You should put away the old self of your former way of life, corrupted through deceitful desires and be made new in the spirit of your minds and put on the new self, created in God’s way in righteousness and holiness of truth. Ephesians 22-24In my own prayer and reflection, I was feeling neglectful about my preparation for the holy season of Lent. With the renovation of the Church at hand, I have been so focused on that project, I felt it hard to concentrate on where we were being spiritually called during this time. Thankfully the Holy Spirit continues to work without us knowing it. The physical renewal of my parish church is the symbol I needed to focus on the spiritual mission that is at hand for us in the weeks ahead.
In this passage from St. Paul’s letter to the Ephesians we can see how the physical and the spiritual journey come together for us this Lent. “Be made new,” means to renovate. Renovation is a process. It is not an instantaneous, single-moment event. It begins with demolition. For the first two weeks of our building process a literal demolition occurred. As we begin the season of Lent we are mindful that God is calling us to demolish old lies, bad habits and destructive patterns. Demolishing the walls of grudge, mistrust and avarice is difficult but necessary work for the renovation of the soul. The first step to being made new – being renovated – is demolition of the old to make way for the new.
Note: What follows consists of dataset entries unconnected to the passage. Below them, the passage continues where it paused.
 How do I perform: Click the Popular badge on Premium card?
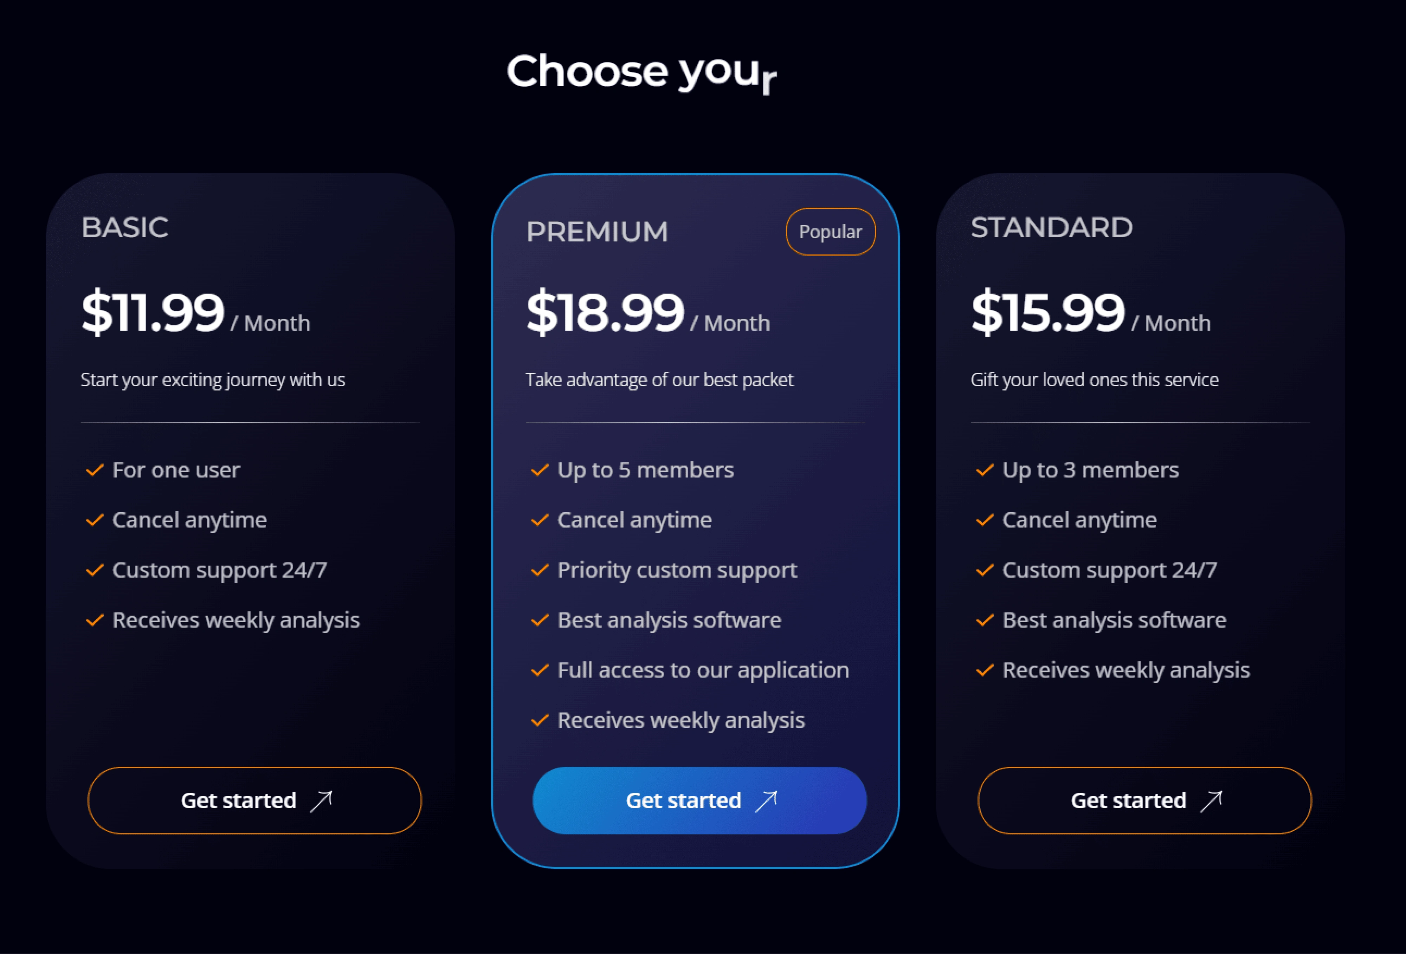pos(831,232)
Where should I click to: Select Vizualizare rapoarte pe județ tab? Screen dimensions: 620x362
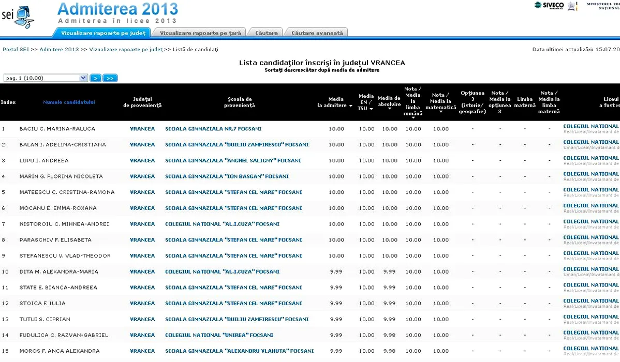tap(102, 33)
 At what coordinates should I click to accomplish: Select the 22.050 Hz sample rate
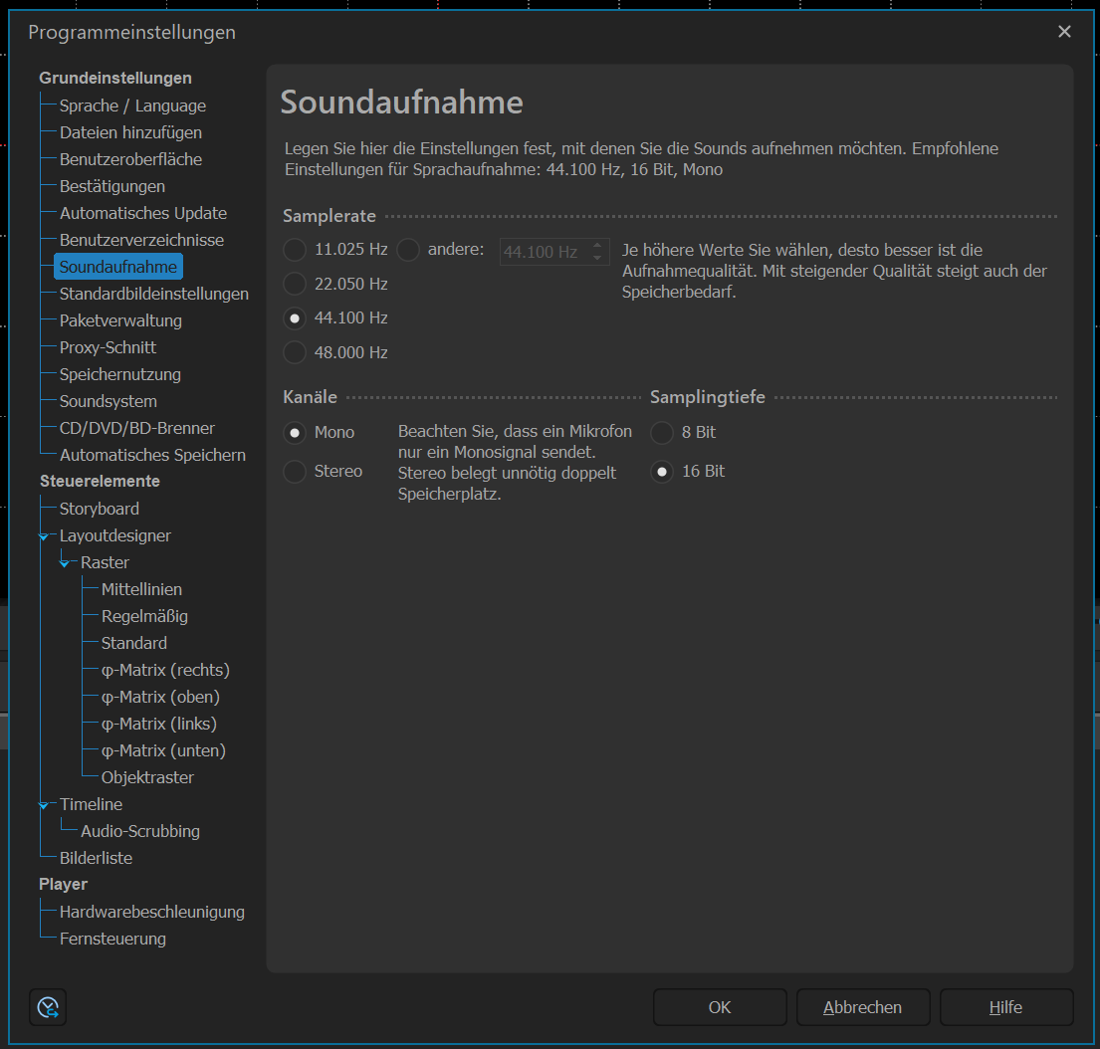[x=295, y=284]
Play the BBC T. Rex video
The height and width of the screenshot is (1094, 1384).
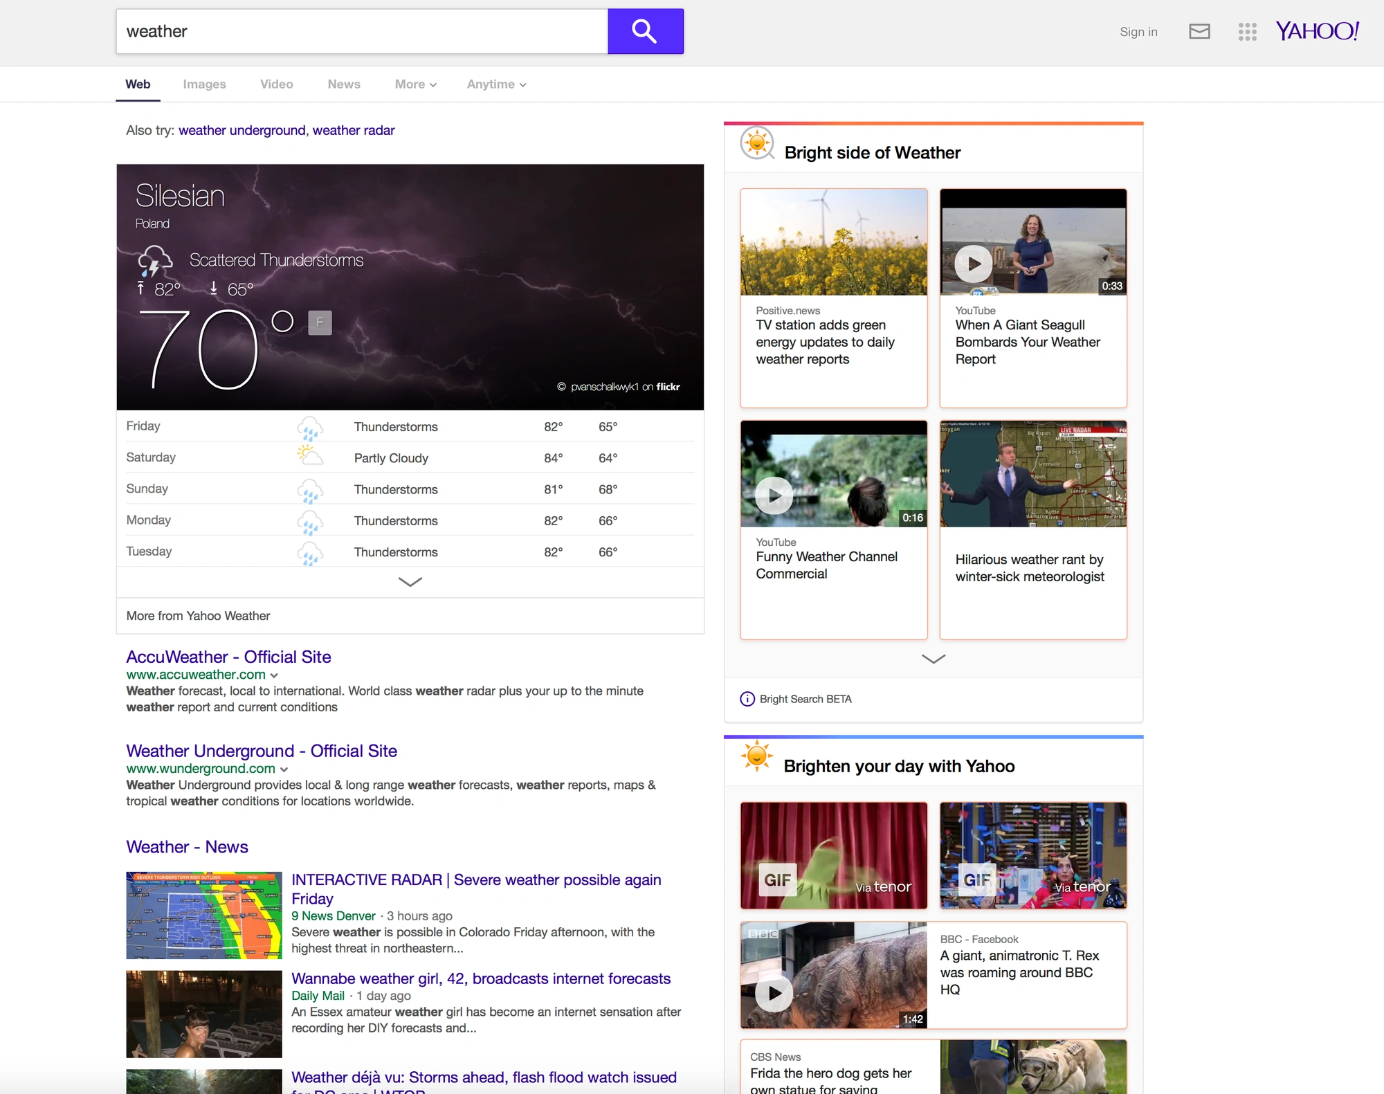(774, 993)
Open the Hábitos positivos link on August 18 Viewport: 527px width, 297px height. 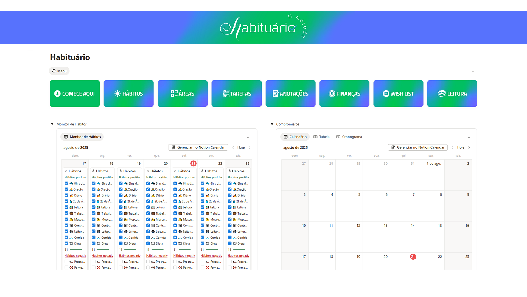coord(102,177)

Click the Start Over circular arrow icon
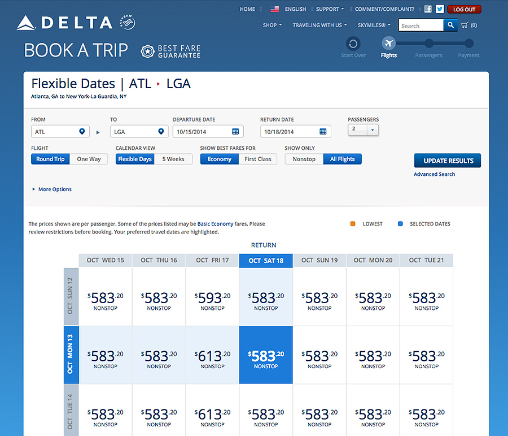point(353,44)
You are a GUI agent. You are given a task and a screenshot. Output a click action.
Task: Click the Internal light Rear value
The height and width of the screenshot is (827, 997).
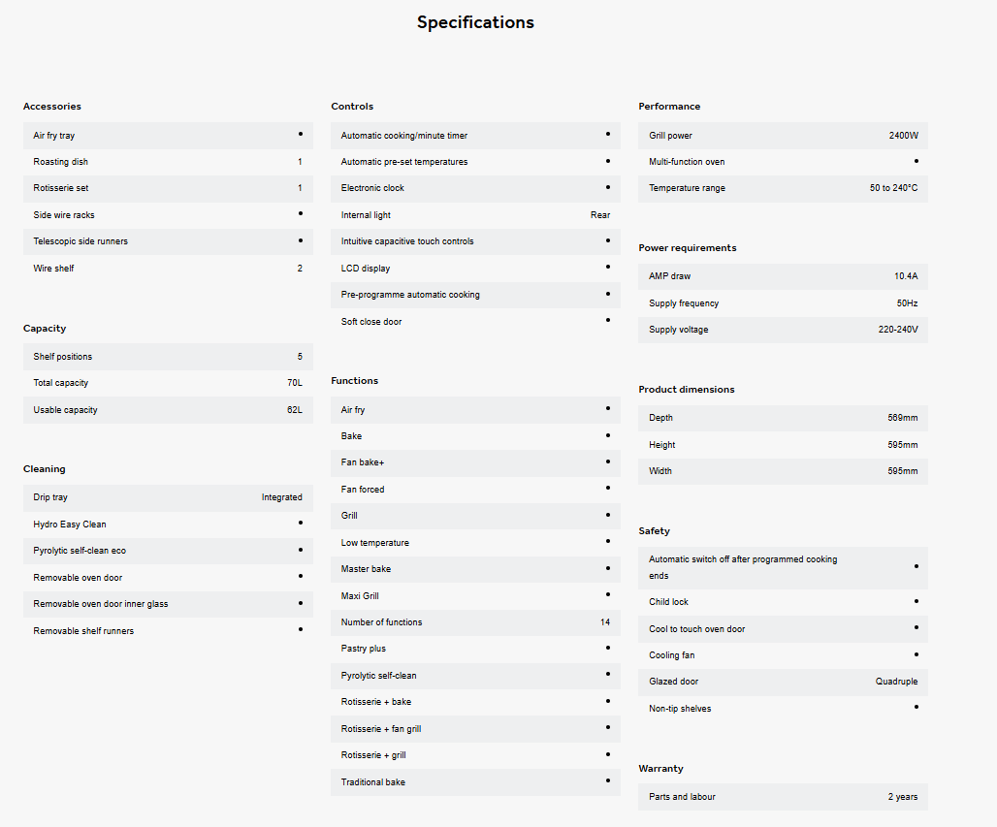[x=600, y=215]
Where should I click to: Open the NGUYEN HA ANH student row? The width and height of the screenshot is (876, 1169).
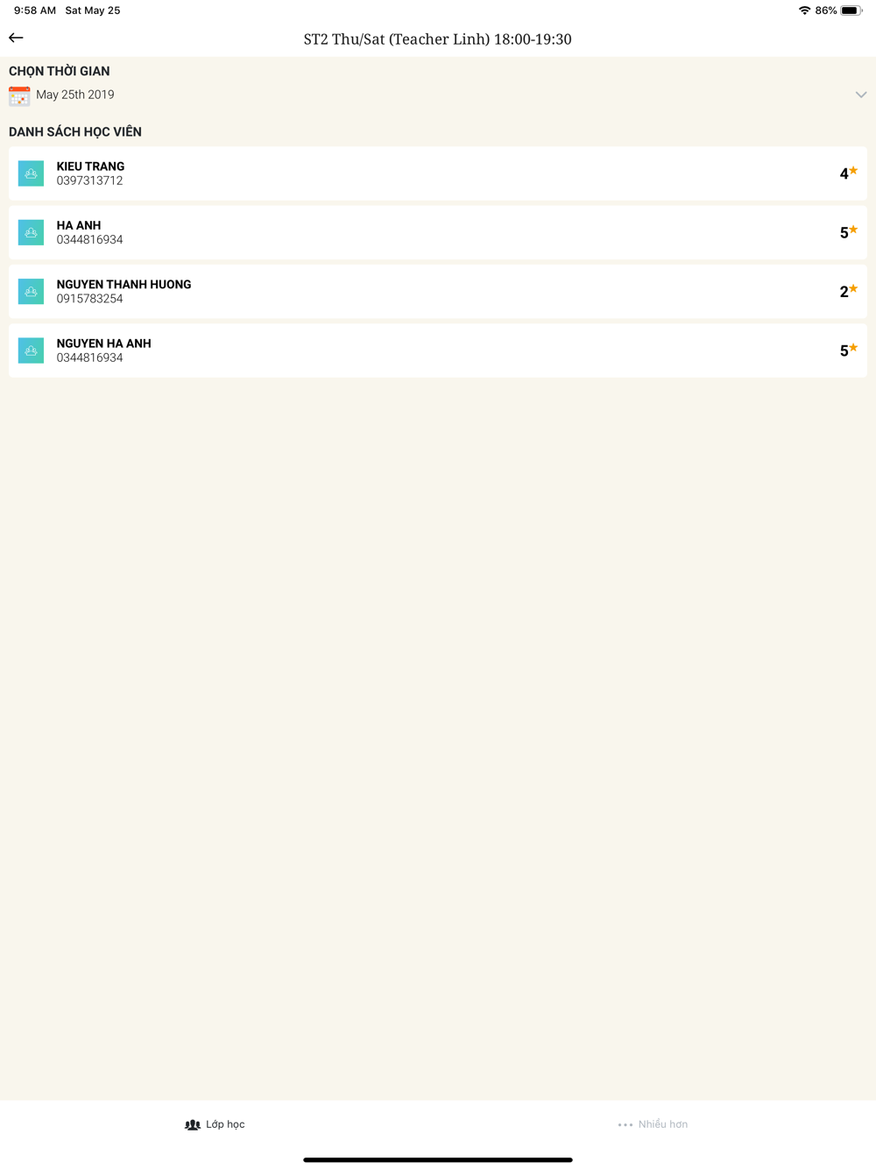tap(438, 351)
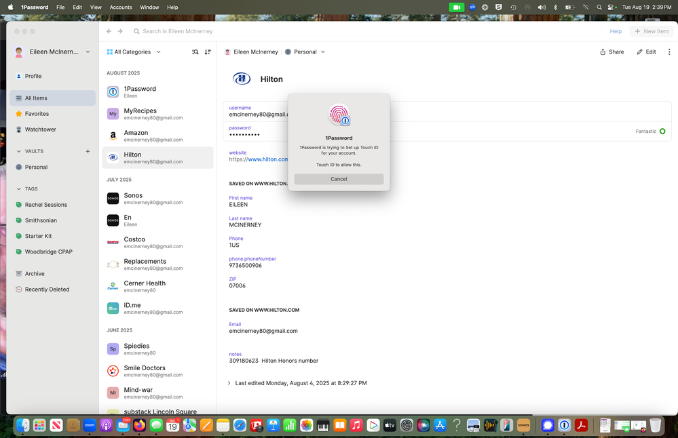Open the Personal vault dropdown in header
This screenshot has height=438, width=678.
pyautogui.click(x=305, y=52)
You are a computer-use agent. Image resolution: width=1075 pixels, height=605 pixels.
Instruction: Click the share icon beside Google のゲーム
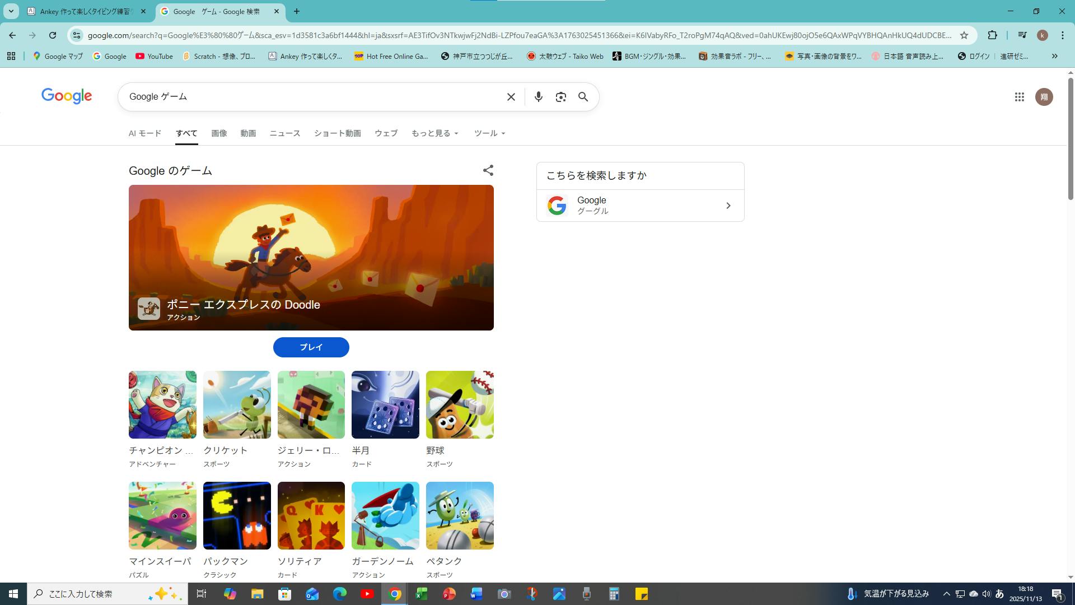point(488,170)

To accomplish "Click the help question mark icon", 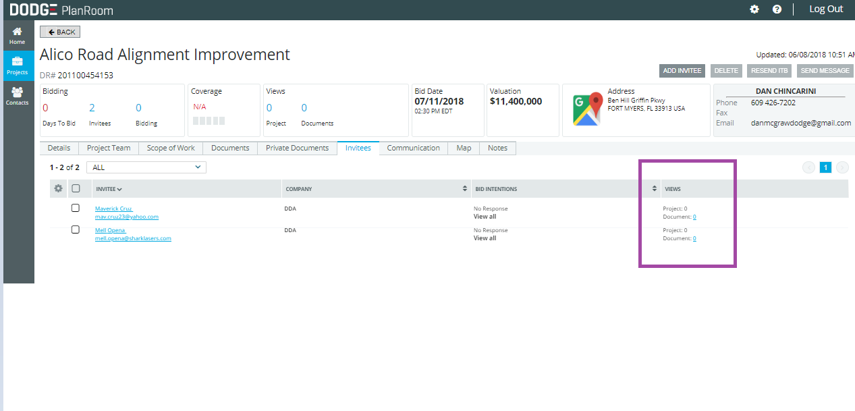I will click(777, 9).
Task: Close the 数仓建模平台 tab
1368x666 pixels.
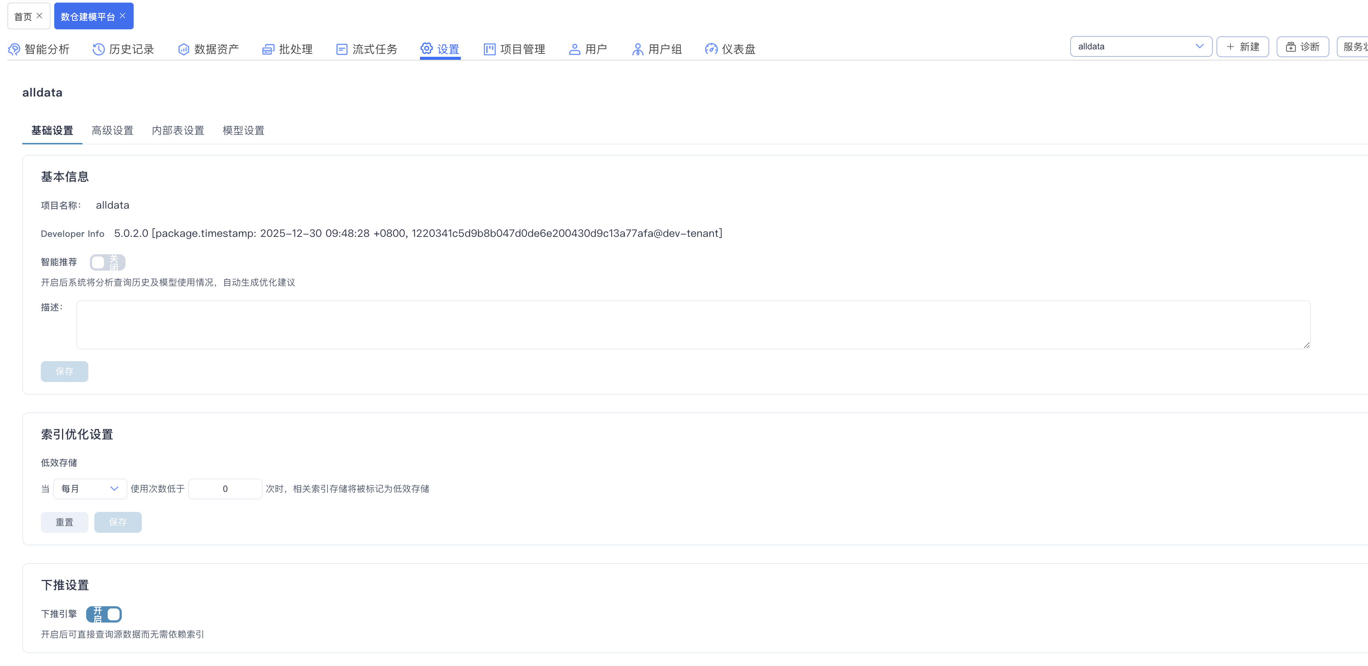Action: [123, 16]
As hard as demolition may be, the rebuilding is a longer process that takes planning, time and patience. In two weeks the basic framework of our renovation has taken shape. The vision of what will be has begun to take shape. This framing out of our renovation followed a process of planning, listening and taking inventory of our financial assets. As we begin these weeks of Lent we commit ourselves to what we need to tear down but we pray for the guidance to imagine, envision and plan for new life in our relationship with God. We can plan a structure that will involve the giving up of things and taking up of others like prayer, fasting and alms-giving. We need to ask ourselves what is our plan for spiritual renovation. What vision do we have for our lives and our relationship with God? What structure or framework will help us see that vision fulfilled.
In the weeks and months ahead our renovation will proceed if our workers remain on task, don’t meet too many obstacles and keep a deadline in mind, so too in our spiritual renovation. We will need to remain on task, be prepared to meet temptation and obstacles and live with a deadline in mind; Easter is coming. We are mindful of not just the deadline of Easter but our own mortality. Our lives on earth will end, we will be called home to God and will present back to Him the lives we have built.
With my parish community I am I mindful that we are “Under Construction for Lent.” Our renovated Church will be a blessing for us in our future, but its process of renovation blesses us now. Standing as a wonderful physical reminder of our shared commitment to be made new, to be renovated during this holy and sacred season of Lent.
Pope Benedict XVI - The surprising news of the Holy Father’s renouncing of his position of Bishop of Rome and Supreme Pontiff of the Universal Church is very much an example of renovation. In his own personal reflection, the Pope realized that he could not serve as he believed the Church needed the successor of Peter to be and so he makes way for the Holy Spirit to renew the Church. We pray for him and the historic process ahead.